BFT Algorithm: Client's Perspective In order to provide seamless interaction with the calling code, there should be a client layer between the replicas and the program.

BFT Algorithm: Evaluation 3f+1 replicas required--expensive! # Replicas f

BFT Algorithm: Evaluation Problems Not scalable Significant overhead However Provides Byzantine fault tolerance that can be used in real-world applications

Questions?

BFT Algorithm: BFS The authors implemented a Byzantine Fault- Tolerant NFS system called BFS. BFS is comparable in performance to NFS on average, while providing tolerance for Byzantine faults. View changes not implemented in BFS.

BFT Optimizations Optimization Checkpoints/Garbage Collection Reducing communication Message Authentication Codes

BFT Optimizations: Checkpoints Pre-prepare, prepare, and commit messages are stored to provide proof of correctness. Storing these messages can be expensive. Instead, a checkpoint system is used A checkpoint size c is set A proof of correctness is generated when s mod c = 0 This is called a checkpoint.
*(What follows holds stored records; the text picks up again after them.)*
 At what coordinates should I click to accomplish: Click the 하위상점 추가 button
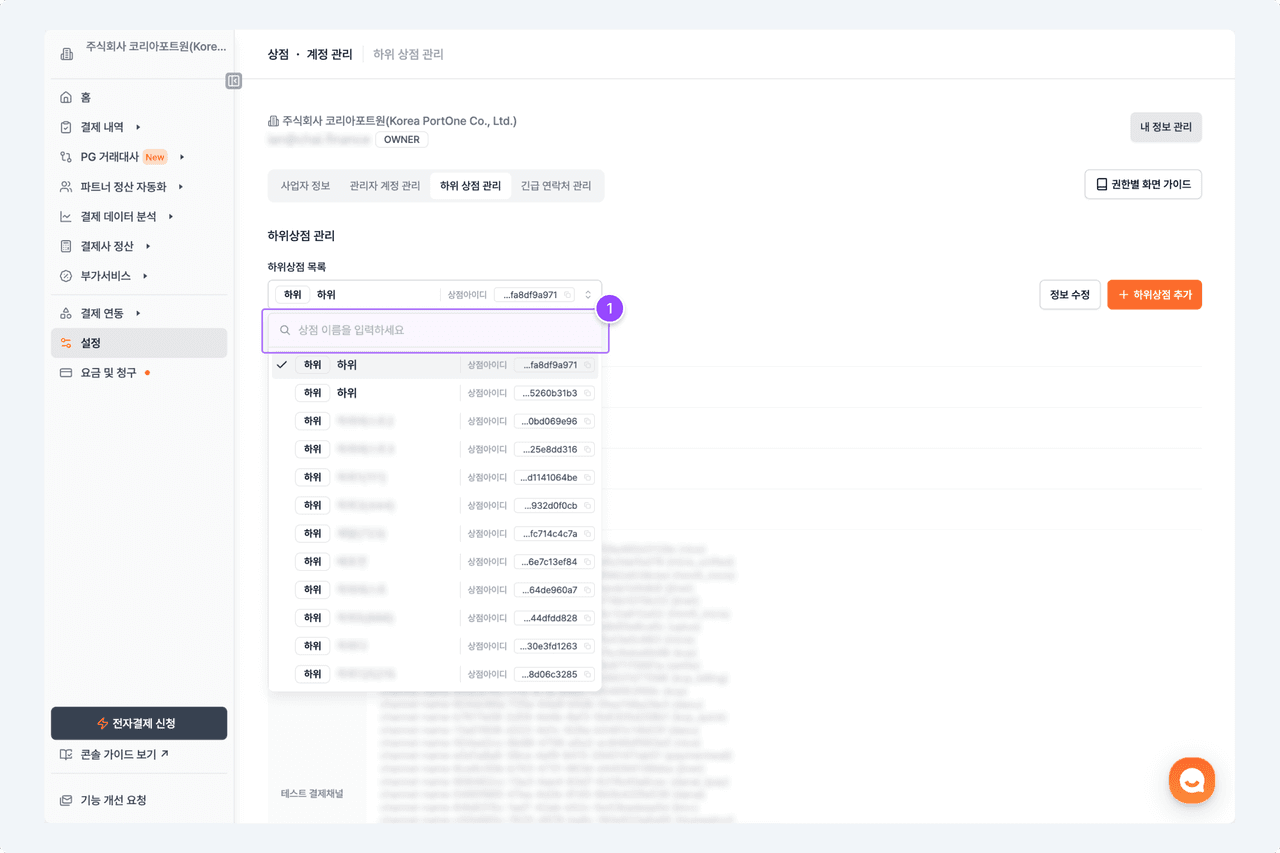tap(1154, 295)
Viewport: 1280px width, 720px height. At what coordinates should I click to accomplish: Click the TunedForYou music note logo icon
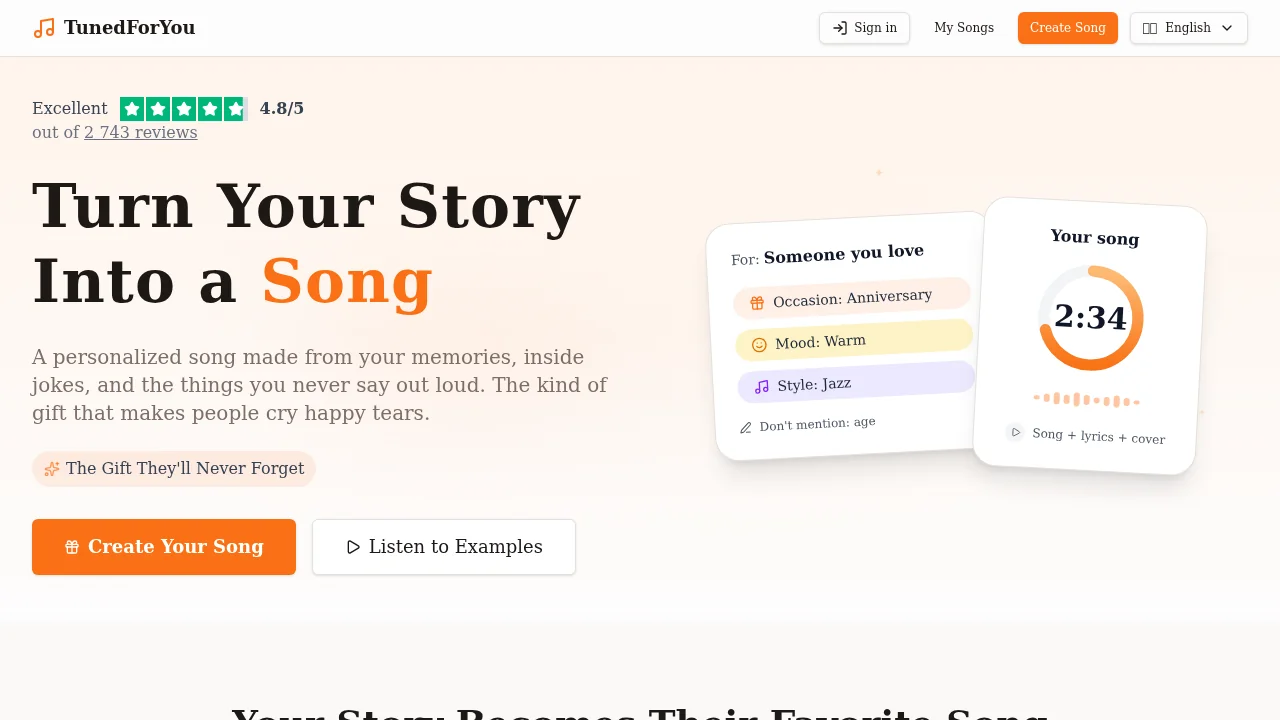[x=44, y=27]
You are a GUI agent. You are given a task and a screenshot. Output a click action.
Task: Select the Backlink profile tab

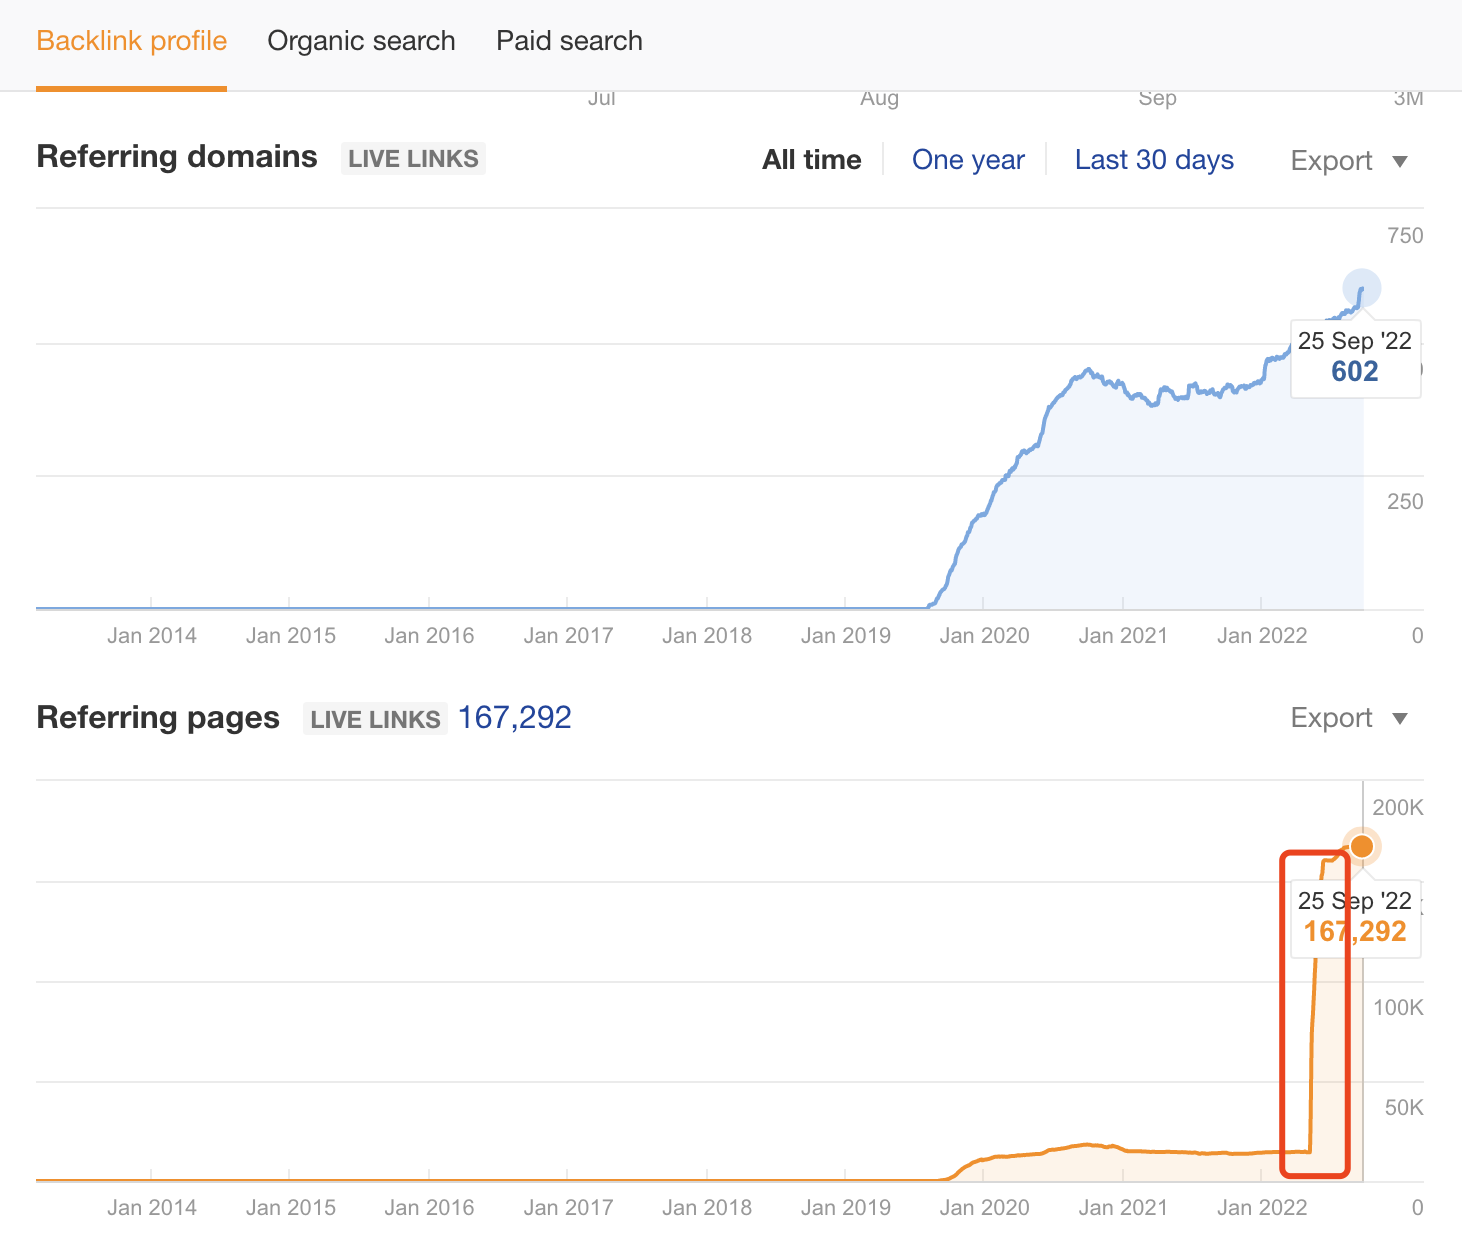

BFT Optimizations: Checkpoints After a checkpoint is produced, a checkpoint message is multicast Once 2f+1 checkpoint messages have been collected, that checkpoint is considered stable and all archived messages with s less than the checkpoint number are discarded. All earlier checkpoints are also discarded.

Optimizations: Reducing Messages This protocol is very message intensive, but there are three ways it can be altered to limit traffic: Single result The client request designates only one replica to send the result, and others just send digests If the correct result is not received, the client requests that all nodes send the replies. Only useful for large replies

Optimizations: Reducing Messages Tentative replies If a replica's queue is empty, it can compute the result upon the receipt of 2f prepare messages. The replicas then send these tentative replies to the client. If the client receives 2f+1 matching tentative replies, this is equivalent to a commit. If not, it retransmits the request and waits for f+1 committed replies.

Optimizations: Reducing Messages Read-only requests The client can transmit read-only requests directly to all replicas. After verifying the request, the reply can be processed and sent directly to the client. If the client receives 2f+1 identical replies, it accepts the result. If not, it retransmits the request as a normal (read/write) operation.